To be sure, Air India's international network is built around long-haul flights to North America, Europe and Australia, using wide-bodied aircraft. Air India Express focuses mainly on the Gulf routes. IndiGo, meanwhile, operates primarily short-haul international services and feeds traffic to partners such as Qatar Airways and Turkish Airlines, while serving Europe through damp-leased aircraft and long-range narrow-body jets.

“In March, Air India group benefited from a temporary reduction in IndiGo's Middle East operations,” said Jainam Shah, aviation analyst at Equirus Securities. “Although Air India Express also reduced certain Middle East operations, the impact on IndiGo was proportionately larger. As conditions stabilized during April, IndiGo restored capacity, regaining leadership.”

War Impact

The war in West Asia, which began end-February, has weighed heavily on India's aviation sector, especially the international operations of airlines. Airspace restrictions, weaker demand on certain Gulf routes and higher operating costs forced airlines to trim their international schedules.

Indian carriers flew less on international routes in March and in April from a year ago.
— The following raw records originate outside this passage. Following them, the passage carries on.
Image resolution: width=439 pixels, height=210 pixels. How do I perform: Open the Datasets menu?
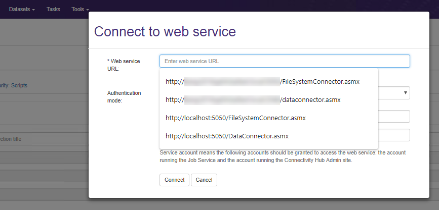click(x=22, y=9)
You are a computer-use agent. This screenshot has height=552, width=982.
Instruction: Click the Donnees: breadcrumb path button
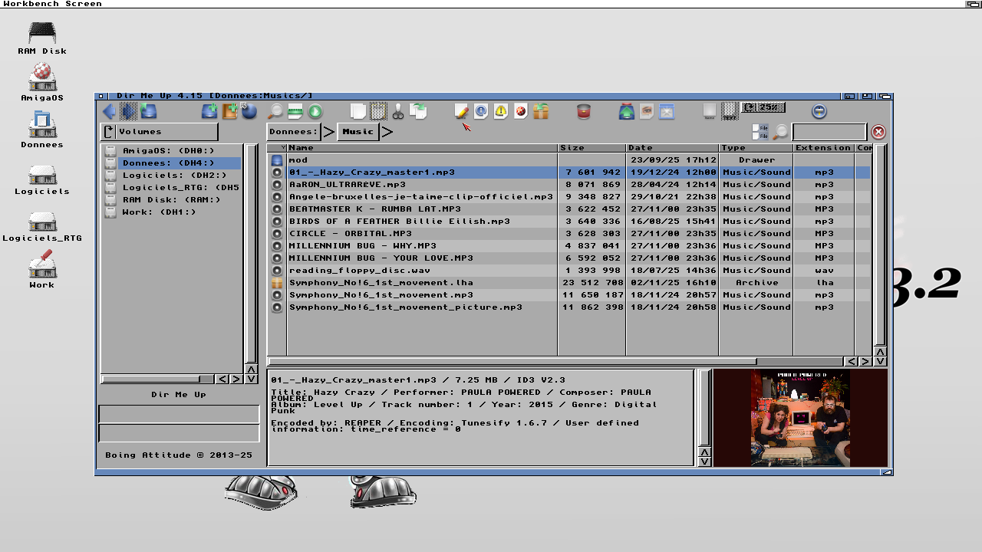pyautogui.click(x=294, y=131)
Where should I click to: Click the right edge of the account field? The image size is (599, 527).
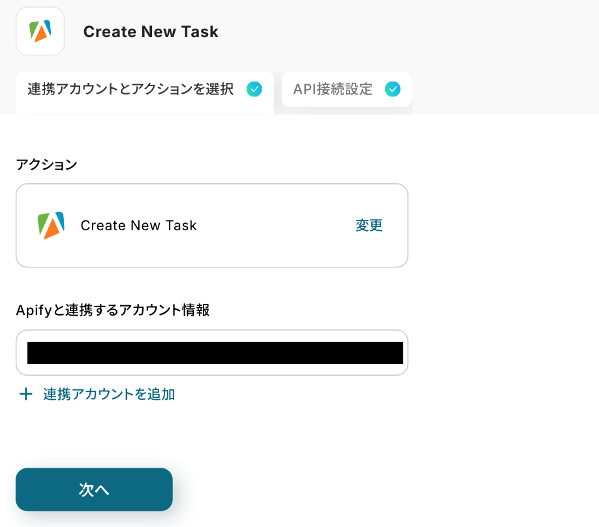pos(405,353)
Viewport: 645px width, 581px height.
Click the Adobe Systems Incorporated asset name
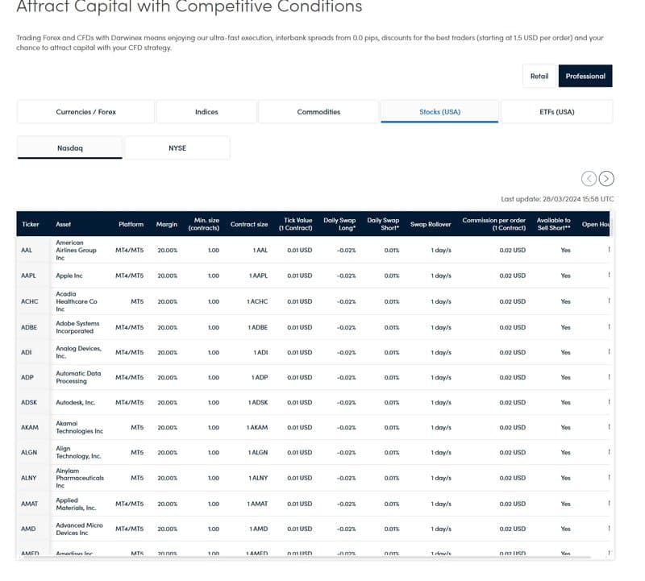[77, 326]
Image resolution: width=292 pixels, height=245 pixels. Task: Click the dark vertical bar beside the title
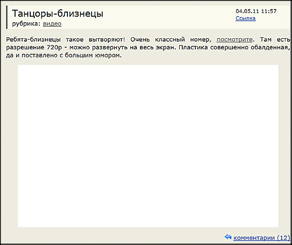pos(7,17)
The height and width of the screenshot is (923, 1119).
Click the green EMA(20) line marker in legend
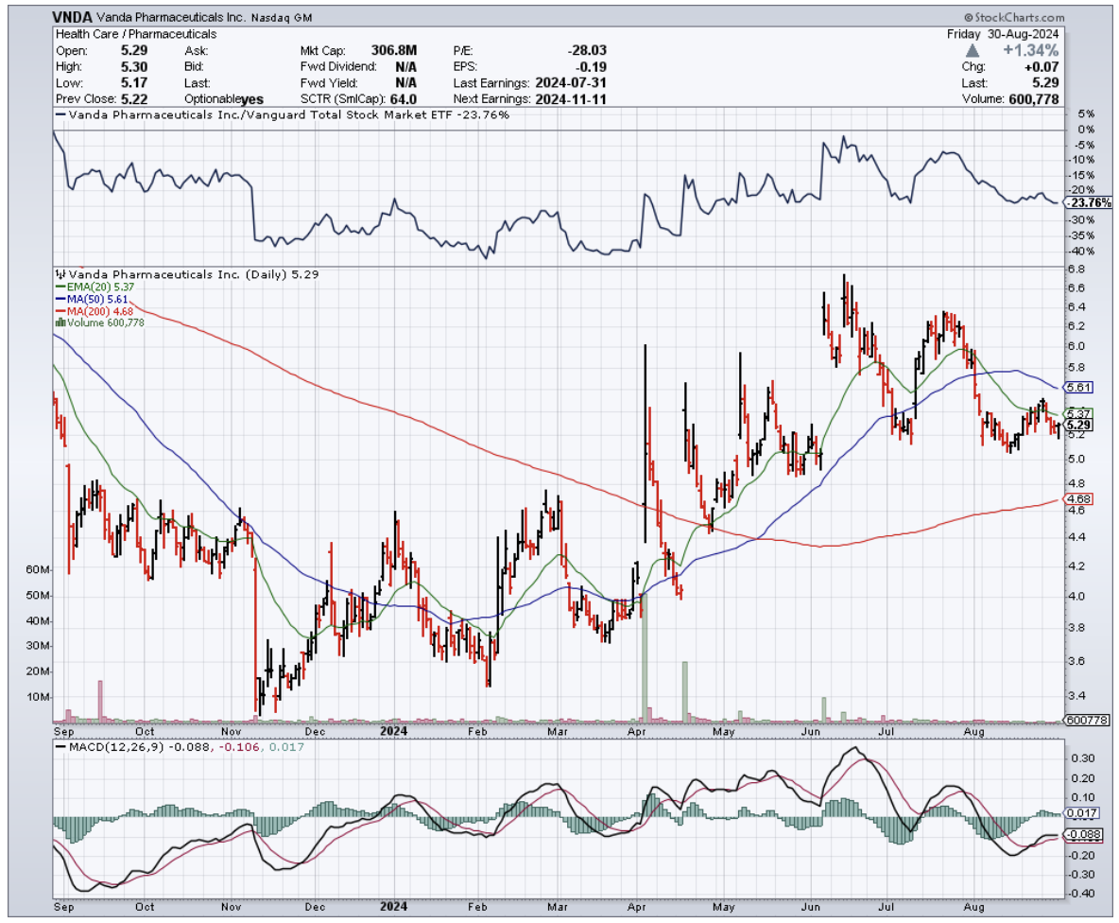click(x=60, y=287)
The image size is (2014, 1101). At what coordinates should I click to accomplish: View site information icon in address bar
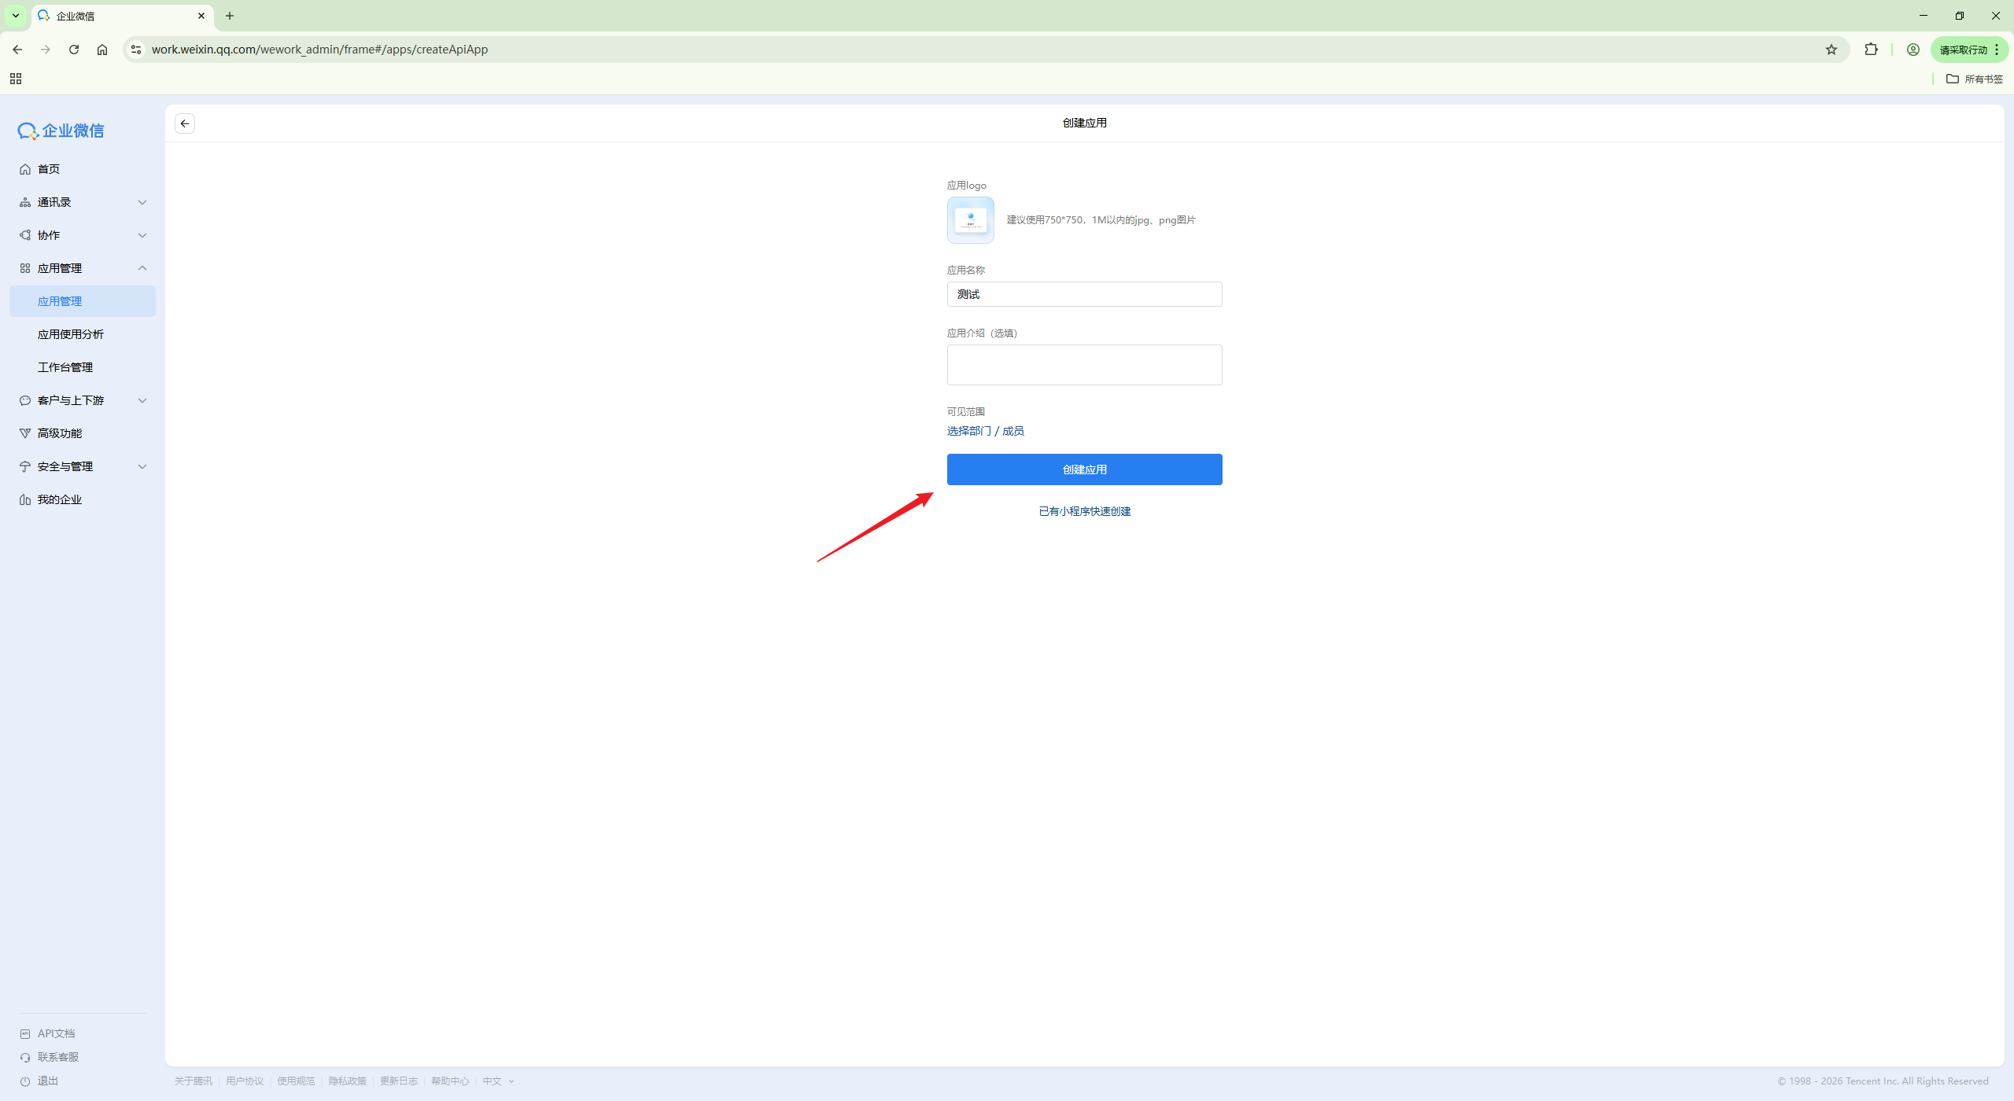[x=136, y=50]
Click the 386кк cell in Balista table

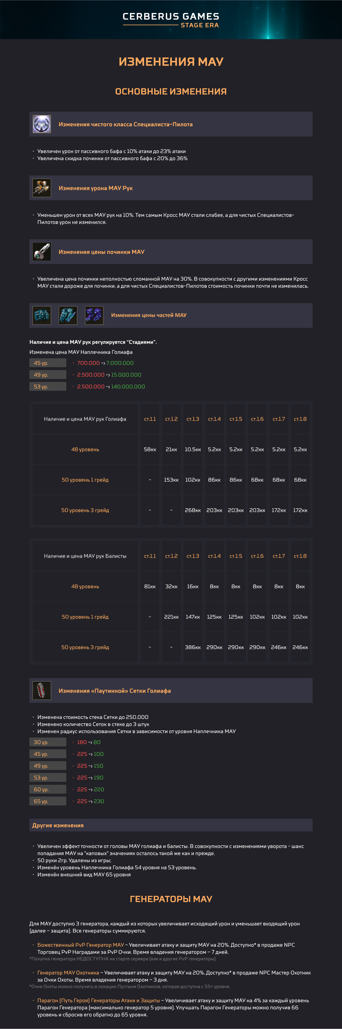coord(193,647)
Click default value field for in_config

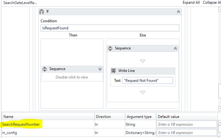click(187, 133)
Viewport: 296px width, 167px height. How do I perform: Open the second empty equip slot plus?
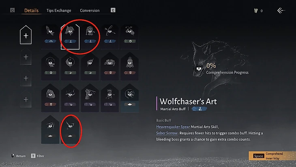click(26, 57)
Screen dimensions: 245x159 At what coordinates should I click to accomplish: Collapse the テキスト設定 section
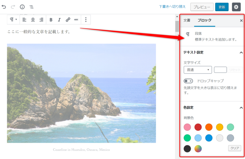[x=241, y=52]
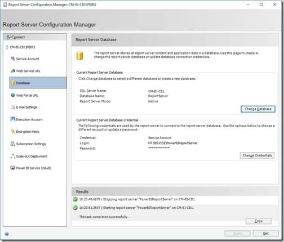The width and height of the screenshot is (284, 242).
Task: Open E-mail Settings envelope icon
Action: pos(13,107)
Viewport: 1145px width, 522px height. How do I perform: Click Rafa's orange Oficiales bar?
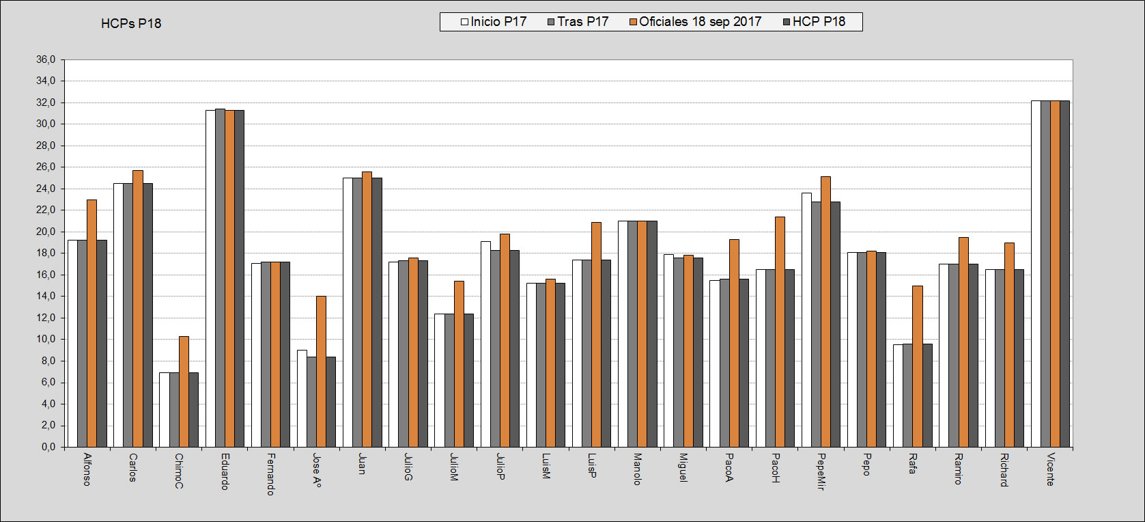(918, 366)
Air India, Air India Express, IndiGo and SpiceJet saw their total departures fall 37% to 11,508, as against 18,323, a year earlier.

IndiGo's international departures were down about 30% from a year earlier, but the airline has weathered the disruption better than the Air India group, whose international operations shrunk by about 43% in the same period.

“IndiGo's international platform today is substantially larger and more diversified than it was a year ago,” Shah said.

IndiGo, Air India and Air India Express did not respond to Mint's queries on the issue.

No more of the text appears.